Monday, May 29, 2006

Big Bang may have been a Big Bounce #1

Big Bang may have been a Big Bounce, ABC / Discovery News, Larry O'Hanlon, 24 May 2006 ...

[Graphic & legend see]

The Big Bang may have been a Big Bounce, say theorists searching for what preceded the birth of our own universe. [See also and the original at Discovery News.

I have split this post into two parts because I want to add some more comments from a Christian perspective about the Big Bang and what if there was a "before" it.]

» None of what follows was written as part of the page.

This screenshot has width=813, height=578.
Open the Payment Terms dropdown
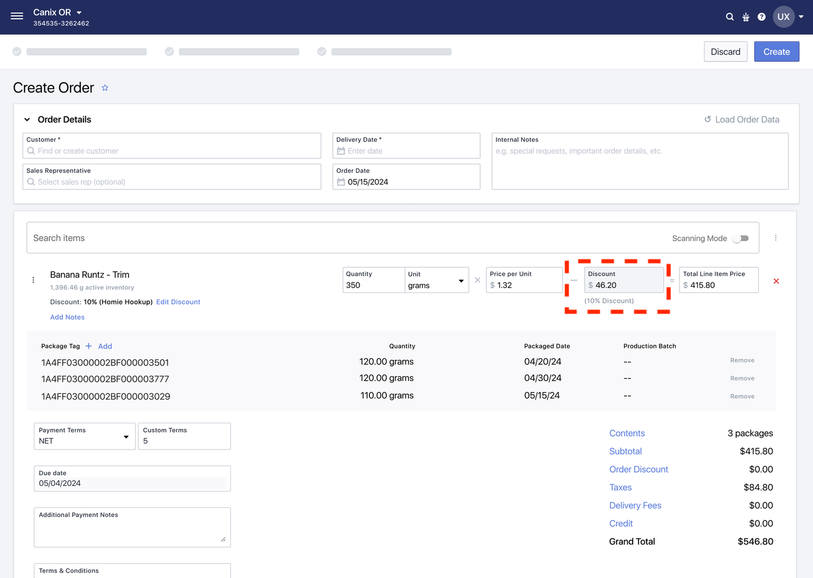pyautogui.click(x=85, y=436)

... If their new mathematical simulations are correct, what came before the Big Bang was a previous universe a lot like our own. [And Oh, what a big "if"! How could any cosmologist know that his/her "mathematical simulations are correct" of what happened "before the Big Bang" (assuming there even can be such a `time' - see below) in "a previous universe"? There is no way to re-run the origin of the Universe to experimentally test such simulations. All that such simulations could do is be tweaked until they are consistent with the known evidence.

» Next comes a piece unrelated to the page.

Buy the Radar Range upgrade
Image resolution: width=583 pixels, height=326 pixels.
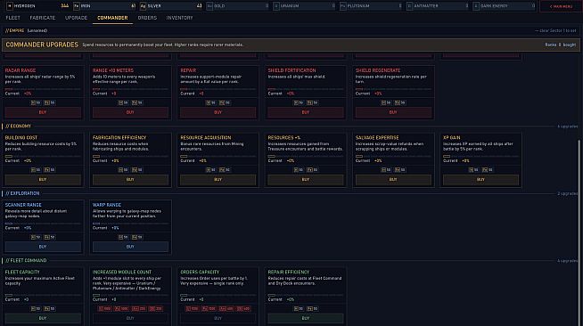tap(43, 112)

But then there are many cosmologists who each have their own, mutually exclusive, "mathematical simulations" that have been tweaked until they are consistent with the known evidence. The problem they all have is something that affects all historical sciences (i.e. sciences of past unique and unrepeatable events), and that is, "the problem of equifinality," namely "the fact that different processes can lead to similar end-forms":

"The problems of explanation in physical geography caused by the number of factors involved and their interaction, by the difficulties of scale, by the frequency of change and by the problem of deciphering the role of man as against that of nature are heightened by the fact that different processes can lead to similar end-forms - the problem of equifinality. When seeking an explanation for a particular phenomenon it is important to remember that, although certain phenomena appear to be broadly similar in type, their form may be an inadequate guide to their origin. One should not be dogmatic as to the origins of many natural phenomena. ... When conducting one's own fields investigations, therefore, it is necessary to adopt the principal of multiple working hypotheses, seeking to formulate and test as many explanations as possible." (Goudie A., "The Nature of the Environment," [1984], Basil Blackwell: Oxford UK, 1989, Second edition, 1990, reprint, p.340. Emphasis in original)

So there is simply no way that cosmologists could ever know that their particular theory of "what came before the Big Bang" was what actually happened.

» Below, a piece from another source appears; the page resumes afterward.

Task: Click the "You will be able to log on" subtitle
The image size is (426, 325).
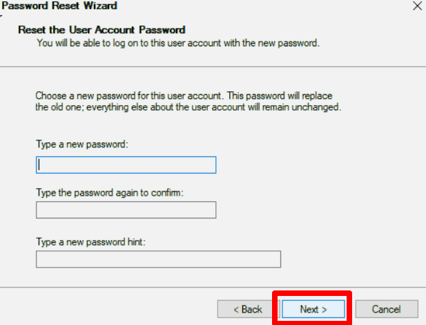Action: 177,44
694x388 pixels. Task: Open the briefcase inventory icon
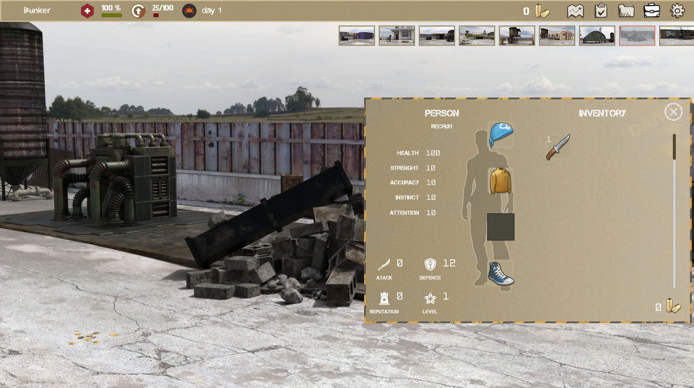click(651, 11)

That is assuming that there even can be a "before the Big Bang," which would be a time before time, a self-contradictory absurdity. Paul Davies points out that "it is not possible to extend space and time through ... a singularity" and therefore "the big bang must be the origin of time itself," therefore "there was no `before' for anything to happen in":

"Clearly, if the universe is growing bigger, it must have been smaller in the past. We can imagine running the great cosmic movie backwards until all the galaxies are squashed together. This compressed state corresponds to the time of the big bang, and in a certain sense the expansion of the universe can be considered as a vestige of that initial explosion. Today it is normal for cosmologists to claim that the universe began with the big bang. This weighty conclusion follows if you trace the expansion back in time to some idealized point of origin at which all the matter of the universe is concentrated in one place. Such a state of infinite density represents an infinite gravitational field and infinite spacetime curvature -i.e., a singularity. The big-bang singularity is similar to the situation at the center of a black hole that I described in the previous chapter, but lying in the past rather than the future. As it is not possible to extend space and time through such a singularity, it follows that the big bang must be the origin of time itself. People, especially journalists who get angry about scientists explaining everything, often ask: What happened before the big bang? If this theory is correct, the answer is simple: nothing. If time itself began with the big bang, there was no `before' for anything to happen in. Although the concept of time being abruptly `switched on' at some singular first event is a hard one to grasp, it is by no means new. Already in the fifth century, Augustine proclaimed that: `The world was made, not in time, but simultaneously with time.' [Augustine, "Confessions," Penguin, 1961, p.294] Keen to counter jibes about what God was doing before he made the universe, Augustine placed God outside of time altogether, making him the creator of time itself. ... the idea of time coming into being with the universe therefore fits very naturally into Christian theology. ... we shall see that recent ideas in quantum physics have changed our picture of the origin of time somewhat, but the essential conclusion remains the same: time did not exist before the big bang." (Davies, P.C.W., "About Time: Einstein's Unfinished Revolution", Penguin Books: London, 1995, pp.131-132. Emphasis original)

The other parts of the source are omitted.